The land, which was unimproved at the time of the purchase, was thereafter greatly enhanced in value by plaintiffs setting it out in orchard and vineyard and fencing it, and by the erection of a house and other valuable improvements thereon.
It was understood and agreed between plaintiffs and McGary (who appears to have been merely the representative of and acting in the interest of the mortgagee) and their attorneys, upon whose advice it appears they acted, that plaintiffs would be best protected by the sheriff executing a deed to McGary, and for McGary to make a deed to them. Defendant, when informed by plaintiffs’ attorney of the foregoing agreement, responded, “ It will be all right.

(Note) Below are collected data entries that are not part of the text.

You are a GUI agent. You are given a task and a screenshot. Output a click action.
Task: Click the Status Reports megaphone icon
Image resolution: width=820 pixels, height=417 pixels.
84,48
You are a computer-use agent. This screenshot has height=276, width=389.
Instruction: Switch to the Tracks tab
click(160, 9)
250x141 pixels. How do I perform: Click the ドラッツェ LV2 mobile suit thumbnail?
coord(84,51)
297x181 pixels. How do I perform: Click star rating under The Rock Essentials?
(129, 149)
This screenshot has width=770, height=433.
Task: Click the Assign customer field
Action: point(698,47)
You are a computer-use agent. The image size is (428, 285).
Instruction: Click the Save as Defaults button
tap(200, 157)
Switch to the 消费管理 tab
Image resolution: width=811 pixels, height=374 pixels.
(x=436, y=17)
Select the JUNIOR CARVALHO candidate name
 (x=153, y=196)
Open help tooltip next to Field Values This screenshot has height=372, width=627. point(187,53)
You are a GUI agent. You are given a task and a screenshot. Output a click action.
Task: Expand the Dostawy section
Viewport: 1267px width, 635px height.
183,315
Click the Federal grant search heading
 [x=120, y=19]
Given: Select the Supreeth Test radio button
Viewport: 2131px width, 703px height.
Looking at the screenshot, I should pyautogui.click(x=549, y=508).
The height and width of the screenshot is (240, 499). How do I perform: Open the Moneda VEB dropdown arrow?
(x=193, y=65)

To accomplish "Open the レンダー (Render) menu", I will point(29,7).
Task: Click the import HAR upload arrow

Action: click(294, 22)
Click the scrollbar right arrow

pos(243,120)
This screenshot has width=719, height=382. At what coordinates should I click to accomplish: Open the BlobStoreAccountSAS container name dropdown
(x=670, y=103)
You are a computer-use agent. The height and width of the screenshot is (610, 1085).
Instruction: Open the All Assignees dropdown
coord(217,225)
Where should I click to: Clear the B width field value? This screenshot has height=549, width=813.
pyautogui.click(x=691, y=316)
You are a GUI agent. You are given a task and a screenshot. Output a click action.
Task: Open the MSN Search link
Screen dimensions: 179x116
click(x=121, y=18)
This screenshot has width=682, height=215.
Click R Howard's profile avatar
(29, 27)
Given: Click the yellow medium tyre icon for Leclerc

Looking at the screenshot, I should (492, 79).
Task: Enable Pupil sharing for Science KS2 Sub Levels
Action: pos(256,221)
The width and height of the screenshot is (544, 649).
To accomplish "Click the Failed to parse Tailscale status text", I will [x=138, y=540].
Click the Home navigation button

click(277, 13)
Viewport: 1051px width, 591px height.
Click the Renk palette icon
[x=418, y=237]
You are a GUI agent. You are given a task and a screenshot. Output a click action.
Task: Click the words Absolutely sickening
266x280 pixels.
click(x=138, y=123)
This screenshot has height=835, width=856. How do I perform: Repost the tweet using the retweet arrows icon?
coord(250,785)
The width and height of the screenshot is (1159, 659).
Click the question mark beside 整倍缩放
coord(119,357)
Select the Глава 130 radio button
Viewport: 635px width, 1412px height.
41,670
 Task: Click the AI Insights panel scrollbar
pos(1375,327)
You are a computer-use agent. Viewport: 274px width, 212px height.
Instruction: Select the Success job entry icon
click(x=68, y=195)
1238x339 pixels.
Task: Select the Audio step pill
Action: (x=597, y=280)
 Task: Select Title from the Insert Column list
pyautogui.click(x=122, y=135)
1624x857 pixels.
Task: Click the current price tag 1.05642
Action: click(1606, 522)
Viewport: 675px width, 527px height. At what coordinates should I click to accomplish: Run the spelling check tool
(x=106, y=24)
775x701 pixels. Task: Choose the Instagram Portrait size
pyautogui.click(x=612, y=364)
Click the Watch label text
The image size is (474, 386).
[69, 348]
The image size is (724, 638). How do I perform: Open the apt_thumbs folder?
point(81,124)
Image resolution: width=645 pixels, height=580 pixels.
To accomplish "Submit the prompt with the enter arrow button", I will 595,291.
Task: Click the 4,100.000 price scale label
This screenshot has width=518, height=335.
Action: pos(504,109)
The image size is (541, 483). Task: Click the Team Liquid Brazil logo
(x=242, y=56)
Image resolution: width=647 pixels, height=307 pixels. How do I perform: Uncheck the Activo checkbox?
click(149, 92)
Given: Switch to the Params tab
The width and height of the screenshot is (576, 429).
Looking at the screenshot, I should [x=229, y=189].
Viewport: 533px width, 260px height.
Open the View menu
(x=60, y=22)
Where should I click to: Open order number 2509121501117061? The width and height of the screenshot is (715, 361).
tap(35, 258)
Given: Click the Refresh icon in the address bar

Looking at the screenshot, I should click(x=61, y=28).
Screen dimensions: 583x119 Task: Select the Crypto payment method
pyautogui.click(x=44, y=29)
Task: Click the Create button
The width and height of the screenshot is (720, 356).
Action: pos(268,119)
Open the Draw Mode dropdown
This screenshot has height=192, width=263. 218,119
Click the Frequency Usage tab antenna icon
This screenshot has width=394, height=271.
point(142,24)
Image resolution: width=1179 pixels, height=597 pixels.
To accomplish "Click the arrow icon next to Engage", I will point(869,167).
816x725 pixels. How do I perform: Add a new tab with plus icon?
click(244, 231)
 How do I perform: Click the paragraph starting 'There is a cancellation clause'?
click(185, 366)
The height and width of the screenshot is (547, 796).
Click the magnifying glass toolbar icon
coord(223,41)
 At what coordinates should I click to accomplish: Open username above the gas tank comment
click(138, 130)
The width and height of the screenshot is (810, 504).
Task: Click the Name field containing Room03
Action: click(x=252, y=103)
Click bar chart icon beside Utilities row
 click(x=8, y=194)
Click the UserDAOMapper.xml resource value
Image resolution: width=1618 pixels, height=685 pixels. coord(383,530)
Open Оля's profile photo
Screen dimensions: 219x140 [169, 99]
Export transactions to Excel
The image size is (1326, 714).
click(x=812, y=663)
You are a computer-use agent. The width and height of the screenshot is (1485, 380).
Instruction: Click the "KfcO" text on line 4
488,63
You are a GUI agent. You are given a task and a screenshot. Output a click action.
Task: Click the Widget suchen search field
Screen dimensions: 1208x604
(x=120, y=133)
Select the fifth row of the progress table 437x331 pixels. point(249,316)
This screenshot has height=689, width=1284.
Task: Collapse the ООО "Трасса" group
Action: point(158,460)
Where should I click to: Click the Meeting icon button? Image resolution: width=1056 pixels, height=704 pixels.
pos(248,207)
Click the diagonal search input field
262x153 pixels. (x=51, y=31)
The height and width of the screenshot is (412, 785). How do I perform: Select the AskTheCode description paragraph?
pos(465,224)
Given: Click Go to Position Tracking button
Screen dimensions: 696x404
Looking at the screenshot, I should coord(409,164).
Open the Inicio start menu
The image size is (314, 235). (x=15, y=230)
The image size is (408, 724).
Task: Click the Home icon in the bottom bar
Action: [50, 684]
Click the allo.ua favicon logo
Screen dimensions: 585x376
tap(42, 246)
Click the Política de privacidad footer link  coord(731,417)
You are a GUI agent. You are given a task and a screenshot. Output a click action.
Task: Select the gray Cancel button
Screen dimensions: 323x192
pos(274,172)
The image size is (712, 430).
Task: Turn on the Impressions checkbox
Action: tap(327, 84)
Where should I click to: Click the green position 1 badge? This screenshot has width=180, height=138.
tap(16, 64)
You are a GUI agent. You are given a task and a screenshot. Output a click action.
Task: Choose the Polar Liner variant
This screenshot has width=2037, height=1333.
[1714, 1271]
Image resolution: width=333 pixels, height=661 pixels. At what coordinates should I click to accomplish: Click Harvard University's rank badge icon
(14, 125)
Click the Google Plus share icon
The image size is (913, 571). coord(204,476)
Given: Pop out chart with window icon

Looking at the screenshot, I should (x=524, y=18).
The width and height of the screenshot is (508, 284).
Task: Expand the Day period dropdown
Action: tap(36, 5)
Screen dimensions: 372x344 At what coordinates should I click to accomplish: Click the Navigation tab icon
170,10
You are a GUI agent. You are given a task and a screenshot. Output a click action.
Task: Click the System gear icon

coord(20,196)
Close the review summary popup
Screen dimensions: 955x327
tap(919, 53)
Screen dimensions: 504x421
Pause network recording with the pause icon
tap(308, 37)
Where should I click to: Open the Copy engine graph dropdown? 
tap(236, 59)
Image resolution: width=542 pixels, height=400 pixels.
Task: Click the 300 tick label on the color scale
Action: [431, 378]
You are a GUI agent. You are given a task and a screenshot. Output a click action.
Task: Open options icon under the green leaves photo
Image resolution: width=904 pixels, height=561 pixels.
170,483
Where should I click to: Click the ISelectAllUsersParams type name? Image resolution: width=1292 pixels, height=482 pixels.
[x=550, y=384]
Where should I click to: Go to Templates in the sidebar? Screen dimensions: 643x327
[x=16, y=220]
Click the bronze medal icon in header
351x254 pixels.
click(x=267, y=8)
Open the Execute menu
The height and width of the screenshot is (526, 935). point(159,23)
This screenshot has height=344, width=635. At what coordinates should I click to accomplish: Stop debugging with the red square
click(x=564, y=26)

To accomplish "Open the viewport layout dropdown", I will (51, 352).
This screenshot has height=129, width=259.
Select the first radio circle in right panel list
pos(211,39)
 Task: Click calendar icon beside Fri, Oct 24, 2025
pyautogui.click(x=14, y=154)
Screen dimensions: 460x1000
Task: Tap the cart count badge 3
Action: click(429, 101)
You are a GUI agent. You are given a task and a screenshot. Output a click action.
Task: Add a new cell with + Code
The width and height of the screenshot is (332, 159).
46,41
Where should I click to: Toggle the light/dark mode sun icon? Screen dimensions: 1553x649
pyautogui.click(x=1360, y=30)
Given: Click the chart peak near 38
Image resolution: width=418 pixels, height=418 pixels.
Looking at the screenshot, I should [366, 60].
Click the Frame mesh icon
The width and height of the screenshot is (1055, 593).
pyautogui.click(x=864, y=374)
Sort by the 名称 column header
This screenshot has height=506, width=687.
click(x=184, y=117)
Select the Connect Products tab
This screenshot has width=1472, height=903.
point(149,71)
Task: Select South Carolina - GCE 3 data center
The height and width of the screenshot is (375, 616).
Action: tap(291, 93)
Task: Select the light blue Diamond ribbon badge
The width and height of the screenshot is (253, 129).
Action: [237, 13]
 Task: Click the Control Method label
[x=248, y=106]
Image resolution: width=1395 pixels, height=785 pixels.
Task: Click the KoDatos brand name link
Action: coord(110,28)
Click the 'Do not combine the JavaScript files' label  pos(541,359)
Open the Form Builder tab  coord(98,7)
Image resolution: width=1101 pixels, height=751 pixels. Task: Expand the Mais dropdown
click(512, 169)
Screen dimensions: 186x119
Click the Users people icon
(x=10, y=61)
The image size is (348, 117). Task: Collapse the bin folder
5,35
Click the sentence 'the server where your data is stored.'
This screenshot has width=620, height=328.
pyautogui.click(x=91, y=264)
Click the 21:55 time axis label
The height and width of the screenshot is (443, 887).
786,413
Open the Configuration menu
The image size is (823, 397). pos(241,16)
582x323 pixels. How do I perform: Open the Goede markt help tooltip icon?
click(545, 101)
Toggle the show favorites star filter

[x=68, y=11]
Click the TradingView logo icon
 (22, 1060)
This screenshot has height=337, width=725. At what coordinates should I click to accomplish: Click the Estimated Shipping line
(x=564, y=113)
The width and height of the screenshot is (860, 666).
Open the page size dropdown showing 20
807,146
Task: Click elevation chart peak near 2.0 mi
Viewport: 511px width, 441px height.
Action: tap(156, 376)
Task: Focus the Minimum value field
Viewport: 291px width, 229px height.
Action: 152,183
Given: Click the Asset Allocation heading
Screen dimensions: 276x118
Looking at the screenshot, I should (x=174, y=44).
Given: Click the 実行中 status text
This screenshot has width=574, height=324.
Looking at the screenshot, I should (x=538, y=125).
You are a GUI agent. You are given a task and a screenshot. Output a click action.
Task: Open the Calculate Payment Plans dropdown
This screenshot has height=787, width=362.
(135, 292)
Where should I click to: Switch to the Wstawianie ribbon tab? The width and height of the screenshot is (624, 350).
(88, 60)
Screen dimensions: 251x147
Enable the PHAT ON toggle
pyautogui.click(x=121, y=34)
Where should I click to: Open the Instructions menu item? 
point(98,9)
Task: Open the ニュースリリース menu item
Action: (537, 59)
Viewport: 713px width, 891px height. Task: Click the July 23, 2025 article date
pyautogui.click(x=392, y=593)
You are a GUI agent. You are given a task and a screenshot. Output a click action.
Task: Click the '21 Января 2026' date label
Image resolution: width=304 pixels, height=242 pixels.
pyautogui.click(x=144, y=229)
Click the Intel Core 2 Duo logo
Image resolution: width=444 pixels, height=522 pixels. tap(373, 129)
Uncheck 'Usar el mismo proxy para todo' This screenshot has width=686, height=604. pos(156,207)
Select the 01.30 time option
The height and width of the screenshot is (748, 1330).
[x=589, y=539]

They shall not lose anything; I will make it good.!’
Afterwards, in pursuance of said agreement, the sheriff executed a deed of said land to McGary, and thereafter McGary, upon the payment to him by plaintiffs of the sum of $2,914, executed a deed thereof to plaintiffs.
The contention that “ plaintiffs paid their money to McGary for his use, and as McGary had no claim on the *375deféndant, it relieved the defendant from no liability, and could not be said to be money paid to his use,” is not well founded, for the reason that the land was sold under the decree of foreclosure to pay the defendant’s debt, and the payment of the money by plaintiffs to Mc-Crary, under the agreement referred to, was, in effect, a redemption of the property, and was a payment to that extent of said judgment or decree against the defendant, and as it was paid at the defendant’s special instance and request, for his use and benefit, upon an express promise by him to repay it to plaintiffs, they are entitled to recover of defendant the money so laid out and expended.
Nor is there any foundation for the claim made by appellant that defendant’s liability to plaintiffs arose under the covenant of quiet enjoyment implied in his deed, and that his liability was only the purchase price received by him, which was $777.
Upon the facts stated, there is nothing to justify the claim that this action was brought to recover damages for breach of the covenant implied in the deed, in which case the measure of damages would be the purchase price paid for the property, but was brought, as we have before stated, for the recovery of money laid out and expended by plaintiffs for the use and benefit of the defendant at his special instance and request, which he promised to repay to plaintiffs.
The purchase price paid by plaintiffs for the land is not sought to be recovered in this action.
The judgment and order should be affirmed, and we so advise.
Vancliee, 0., and Foote, 0., concurred.
For the reasons given in the foregoing opinion, the judgment and order are affirmed.